▶ **TASK TO COMPLETE**: Exercise in exact copying: restate word for word only the lines below from the one containing "Go to Notes in the sidebar" through the one containing "Instruction: Switch to", omitting any pictures.

(Beginning of INFORMATION GIVEN)

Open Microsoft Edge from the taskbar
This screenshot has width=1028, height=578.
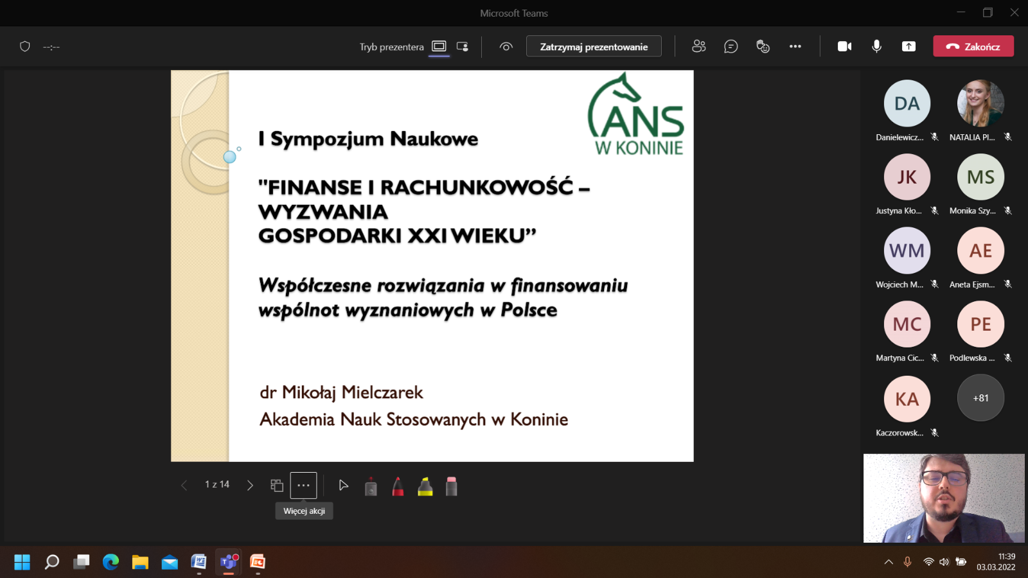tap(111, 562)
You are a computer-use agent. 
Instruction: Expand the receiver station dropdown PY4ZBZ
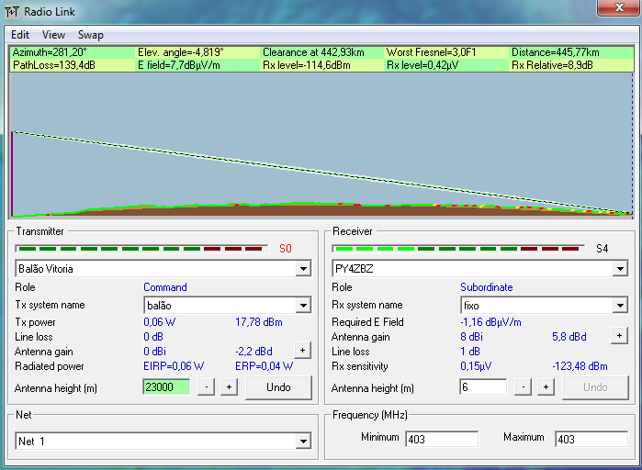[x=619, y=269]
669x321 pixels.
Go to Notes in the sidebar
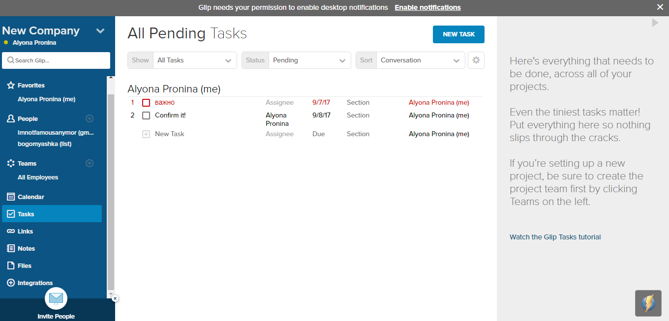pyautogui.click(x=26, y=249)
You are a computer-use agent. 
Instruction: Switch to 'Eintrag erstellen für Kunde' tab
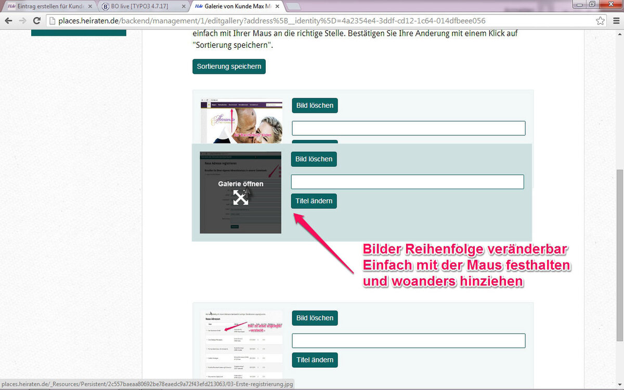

(End of INFORMATION GIVEN)
(Beginning of INFORMATION GIVEN)

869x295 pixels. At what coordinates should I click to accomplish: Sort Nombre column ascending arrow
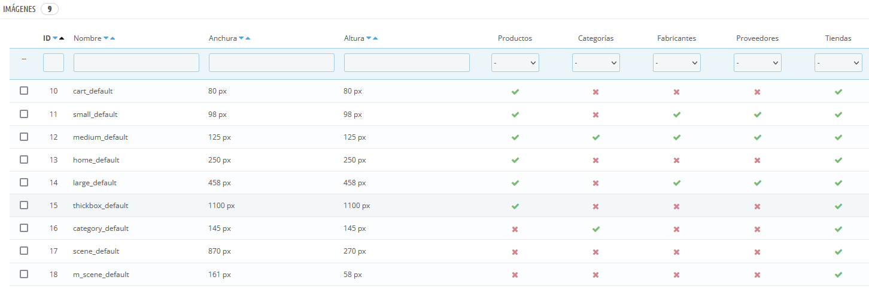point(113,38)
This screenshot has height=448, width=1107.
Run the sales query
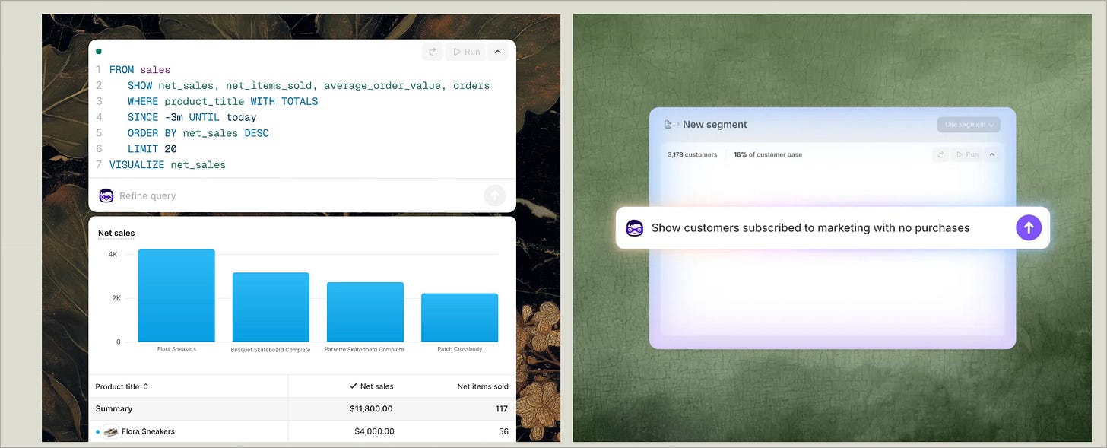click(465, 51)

(End of INFORMATION GIVEN)

▶ **YOUR SOLUTION**:
Go to Notes in the sidebar
pyautogui.click(x=26, y=249)
You are a computer-use agent. 
Instruction: Switch to 'Eintrag erstellen für Kunde' tab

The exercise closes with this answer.